- **Task**: Set the entries below down again, please. Match them exactly.

- **Records for the exercise**:

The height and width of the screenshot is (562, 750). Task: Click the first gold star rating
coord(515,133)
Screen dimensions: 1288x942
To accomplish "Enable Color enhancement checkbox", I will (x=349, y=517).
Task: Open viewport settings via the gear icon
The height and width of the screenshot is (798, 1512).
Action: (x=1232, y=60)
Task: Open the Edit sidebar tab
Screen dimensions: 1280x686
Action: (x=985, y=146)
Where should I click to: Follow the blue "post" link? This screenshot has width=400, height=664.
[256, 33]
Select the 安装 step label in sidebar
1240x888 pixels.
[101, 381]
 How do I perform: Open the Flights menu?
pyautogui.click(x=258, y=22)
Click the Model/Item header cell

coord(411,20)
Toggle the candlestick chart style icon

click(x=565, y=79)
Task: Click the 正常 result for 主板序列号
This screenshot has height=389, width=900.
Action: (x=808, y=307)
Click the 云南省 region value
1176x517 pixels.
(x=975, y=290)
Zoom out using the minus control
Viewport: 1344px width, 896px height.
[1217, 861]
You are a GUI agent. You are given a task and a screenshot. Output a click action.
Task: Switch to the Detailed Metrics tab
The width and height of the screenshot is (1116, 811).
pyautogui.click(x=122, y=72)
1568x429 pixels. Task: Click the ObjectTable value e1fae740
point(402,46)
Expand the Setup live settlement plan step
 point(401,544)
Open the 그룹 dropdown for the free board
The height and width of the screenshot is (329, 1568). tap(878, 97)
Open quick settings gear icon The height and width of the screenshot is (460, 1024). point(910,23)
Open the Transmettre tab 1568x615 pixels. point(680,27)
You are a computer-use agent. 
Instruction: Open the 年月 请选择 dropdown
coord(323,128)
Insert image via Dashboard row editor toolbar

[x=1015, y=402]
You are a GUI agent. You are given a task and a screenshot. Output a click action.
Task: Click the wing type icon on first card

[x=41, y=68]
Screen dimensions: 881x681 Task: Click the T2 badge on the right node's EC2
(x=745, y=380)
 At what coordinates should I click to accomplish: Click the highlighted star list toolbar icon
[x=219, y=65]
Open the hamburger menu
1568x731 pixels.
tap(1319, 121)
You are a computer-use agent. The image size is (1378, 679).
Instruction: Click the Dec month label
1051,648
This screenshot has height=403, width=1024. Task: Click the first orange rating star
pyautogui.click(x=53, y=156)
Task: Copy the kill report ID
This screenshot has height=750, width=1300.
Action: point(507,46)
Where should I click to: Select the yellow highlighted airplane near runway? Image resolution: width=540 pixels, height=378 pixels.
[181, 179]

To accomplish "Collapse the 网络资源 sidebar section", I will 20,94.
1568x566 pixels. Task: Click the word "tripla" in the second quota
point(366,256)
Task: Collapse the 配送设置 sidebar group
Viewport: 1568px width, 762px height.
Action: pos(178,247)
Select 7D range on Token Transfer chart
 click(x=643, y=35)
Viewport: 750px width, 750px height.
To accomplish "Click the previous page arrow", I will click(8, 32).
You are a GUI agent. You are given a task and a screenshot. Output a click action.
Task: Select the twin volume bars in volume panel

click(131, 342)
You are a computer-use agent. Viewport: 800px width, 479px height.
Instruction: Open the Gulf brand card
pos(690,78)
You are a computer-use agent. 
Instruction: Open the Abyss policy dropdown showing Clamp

- **Solution to the problem**:
The height and width of the screenshot is (562, 750). Task: Click the first gold star rating
coord(515,133)
Screen dimensions: 1288x942
To accomplish "Enable Color enhancement checkbox", I will (x=349, y=517).
Task: Open viewport settings via the gear icon
The height and width of the screenshot is (798, 1512).
Action: (x=1232, y=60)
Task: Open the Edit sidebar tab
Screen dimensions: 1280x686
Action: (x=985, y=146)
Where should I click to: Follow the blue "post" link? This screenshot has width=400, height=664.
[256, 33]
Select the 安装 step label in sidebar
1240x888 pixels.
[101, 381]
 How do I perform: Open the Flights menu?
pyautogui.click(x=258, y=22)
Click the Model/Item header cell

coord(411,20)
Toggle the candlestick chart style icon

click(x=565, y=79)
Task: Click the 正常 result for 主板序列号
This screenshot has height=389, width=900.
Action: (x=808, y=307)
Click the 云南省 region value
1176x517 pixels.
(x=975, y=290)
Zoom out using the minus control
Viewport: 1344px width, 896px height.
[1217, 861]
You are a GUI agent. You are given a task and a screenshot. Output a click action.
Task: Switch to the Detailed Metrics tab
The width and height of the screenshot is (1116, 811).
pyautogui.click(x=122, y=72)
1568x429 pixels. Task: Click the ObjectTable value e1fae740
point(402,46)
Expand the Setup live settlement plan step
 point(401,544)
Open the 그룹 dropdown for the free board
The height and width of the screenshot is (329, 1568). tap(878, 97)
Open quick settings gear icon The height and width of the screenshot is (460, 1024). point(910,23)
Open the Transmettre tab 1568x615 pixels. point(680,27)
You are a computer-use agent. 
Instruction: Open the 年月 请选择 dropdown
coord(323,128)
Insert image via Dashboard row editor toolbar

[x=1015, y=402]
You are a GUI agent. You are given a task and a screenshot. Output a click action.
Task: Click the wing type icon on first card

[x=41, y=68]
Screen dimensions: 881x681 Task: Click the T2 badge on the right node's EC2
(x=745, y=380)
 At what coordinates should I click to accomplish: Click the highlighted star list toolbar icon
[x=219, y=65]
Open the hamburger menu
1568x731 pixels.
tap(1319, 121)
You are a computer-use agent. The image size is (1378, 679).
Instruction: Click the Dec month label
1051,648
This screenshot has height=403, width=1024. Task: Click the first orange rating star
pyautogui.click(x=53, y=156)
Task: Copy the kill report ID
This screenshot has height=750, width=1300.
Action: point(507,46)
Where should I click to: Select the yellow highlighted airplane near runway? Image resolution: width=540 pixels, height=378 pixels.
[181, 179]

To accomplish "Collapse the 网络资源 sidebar section", I will 20,94.
1568x566 pixels. Task: Click the word "tripla" in the second quota
point(366,256)
Task: Collapse the 配送设置 sidebar group
Viewport: 1568px width, 762px height.
Action: pos(178,247)
Select 7D range on Token Transfer chart
 click(x=643, y=35)
Viewport: 750px width, 750px height.
To accomplish "Click the previous page arrow", I will click(8, 32).
You are a GUI agent. You are given a task and a screenshot. Output a click action.
Task: Select the twin volume bars in volume panel

click(131, 342)
You are a computer-use agent. Viewport: 800px width, 479px height.
Instruction: Open the Gulf brand card
pos(690,78)
You are a computer-use agent. 
Instruction: Open the Abyss policy dropdown showing Clamp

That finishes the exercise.